ПИСЬМО XXXV
Петербург, мая 10, 1739.
Мадам,
теперь я собираюсь рассказать Вам о
даме, которая, мне кажется, очарует Вас. По
происхождению она — знатная венецианка, вышла
замуж за старика, который уже много лет живет в
этой стране, хотя родился в Рагузе. В Венецию его
послал Петр Великий по какому-то важному делу, и
там он женился на этой даме, или скорее купил ее,
поскольку он сказочно богат. Сейчас ей двадцать
пять лет, она высокая, хорошо сложена, мила и
грациозна. Черты лица ее довольно резкие, но у нее
необыкновенно красивые большие черные глаза, и
вся она похожа на слышанные мною описания
римских красавиц. Старый муж держит ее при себе и
почти никогда не отпускает никуда, кроме двора,
где она постоянно появляется во всем блеске,
какой только могут придать великолепные платья и
драгоценности очень элегантной особе.

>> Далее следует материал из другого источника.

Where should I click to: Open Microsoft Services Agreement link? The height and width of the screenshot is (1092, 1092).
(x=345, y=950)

У нее
огромное количество очень крупного прекрасного
жемчуга; столько, что некоторые дамы начали
подозревать, что он фальшивый, и, следовательно,
возымели сильное желание убедиться в
правильности своего подозрения, что доставило бы
им большое удовольствие. Здесь в моде держать
шутов обоего пола, которым позволено говорить и
делать тысячу глупостей. Одна из таких шутих
взялась открыть этот занимавший всех секрет.

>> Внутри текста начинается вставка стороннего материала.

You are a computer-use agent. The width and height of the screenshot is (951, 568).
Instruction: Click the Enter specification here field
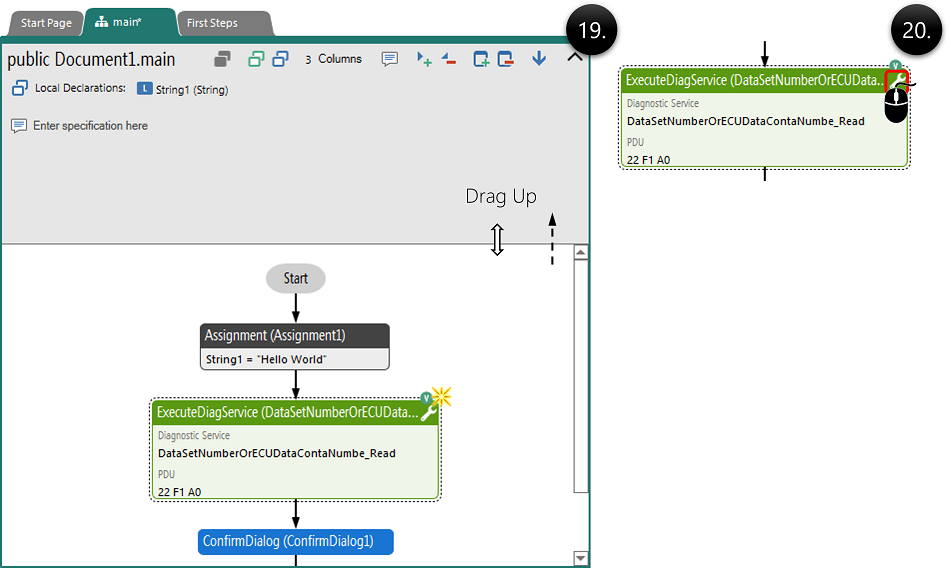coord(90,126)
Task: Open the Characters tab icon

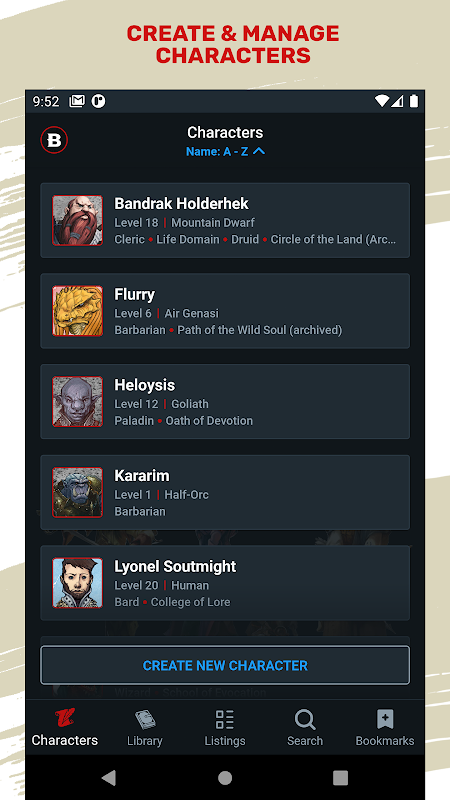Action: 65,718
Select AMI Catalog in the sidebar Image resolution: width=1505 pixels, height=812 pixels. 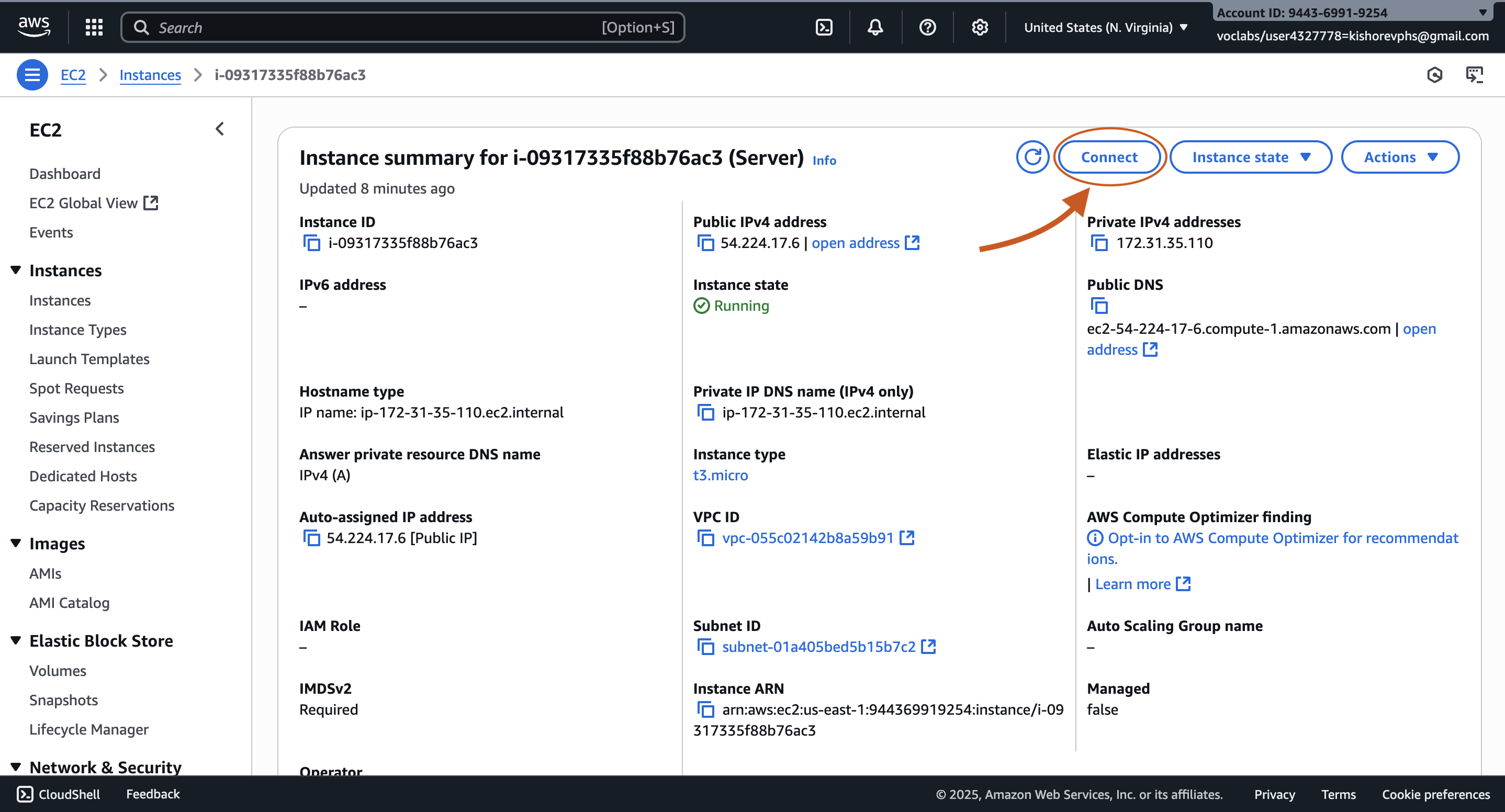click(x=69, y=603)
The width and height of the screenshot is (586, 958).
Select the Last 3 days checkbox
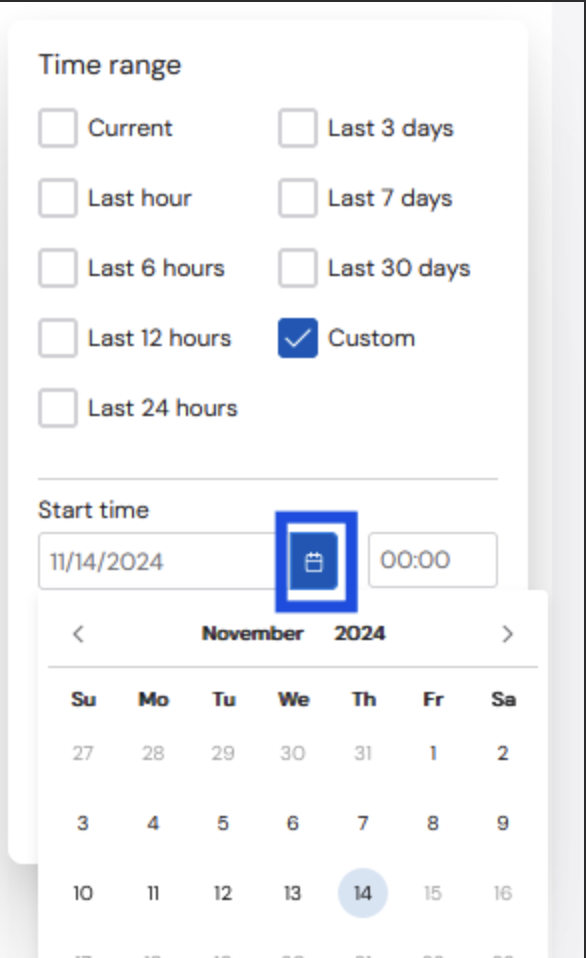click(298, 128)
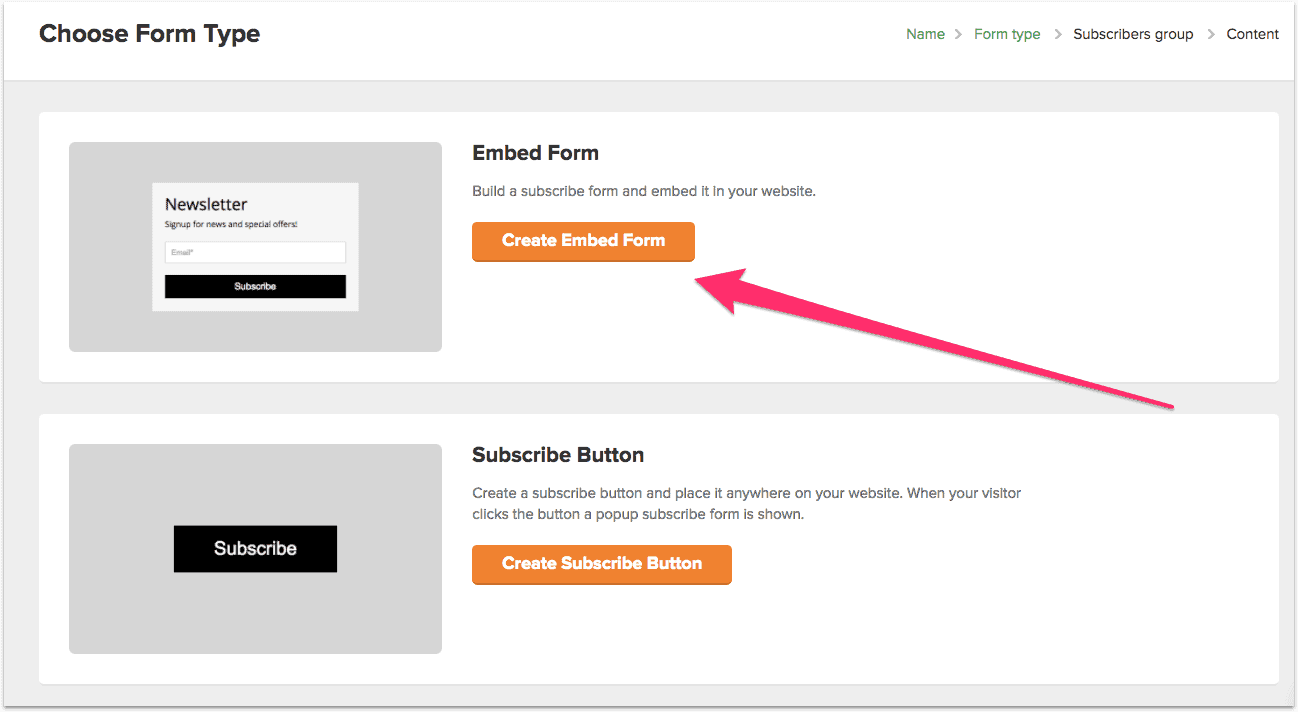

Соответственно, как только она в следующий раз
увидела даму при дворе, то стала с воодушевлением
говорить ей о ее наружности и наконец сделала
вид, что целует ее в шею, а делая это, укусила одну
из жемчужин. Почувствовав это, дама ударила ее по
уху и сказала, что удар этот поможет той помнить,
что знатные веницианки не носят поддельных
драгоценностей. Шутиха, удивленная ударом,
вскрикнула и заявила, что пожалуется ее
величеству, которая находилась в другой комнате.
Дама весьма сдержанно ответила: «Если вы
поступили так по приказу ее величества, то должны
были сказать мне об этом. Если же нет, то, полагаю,
она будет довольна, что я наказала вас за
дерзость по отношению к человеку моего
положения, не обременяя ее формальной жалобой».

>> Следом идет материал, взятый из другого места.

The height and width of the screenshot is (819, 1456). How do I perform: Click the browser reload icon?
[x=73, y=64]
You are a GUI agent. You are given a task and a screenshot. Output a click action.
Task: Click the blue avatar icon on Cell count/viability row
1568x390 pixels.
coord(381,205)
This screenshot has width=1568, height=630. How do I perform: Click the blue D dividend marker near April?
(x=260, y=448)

Шутиха какое-то время не показывалась [при дворе],
и дело было замято.
Теперь, полагаю, Вы воскликнете: «Ах,
как мне нравится ее присутствие духа!» и жаждете
задать о ней тысячу вопросов. Но, как я уже
говорила, она нигде, [246] кроме
двора, не бывает, а там разговаривают только на
общие и бытовые темы. Поэтому я ничего о ней не
знаю и могу судить о ней только на основании
этого случая, который, признаться, как-то не
согласуется с низостью души, нужной женщине,
чтобы за деньги продаться немощному старику. Я
ведь почти согласна с шотландским священником,
который сказал девушке, за небольшую сумму
продавшей свою благосклонность: «Лучше бы ты
сделала это во имя Господа». Не сомневаюсь, что
они обе равно продались, и должна признаться: я
прониклась к этой даме таким презрением, что едва
с нею разговаривала, хотя после описанного
случая и испытывала сильное желание
познакомиться, поскольку полагала, что вижу Вас
воодушевленной таким поступком. Но, учтя
многократно сказанные Вами мне слова о том, что
только лишь Ваша пристрастная дружба может
простить мне мою беспринципность (tameness), как Вы ее
называете, сочла за лучшее воздержаться от этого.
Не стремясь к новым знакомствам, с
удовлетворением остаюсь Вашей, и проч.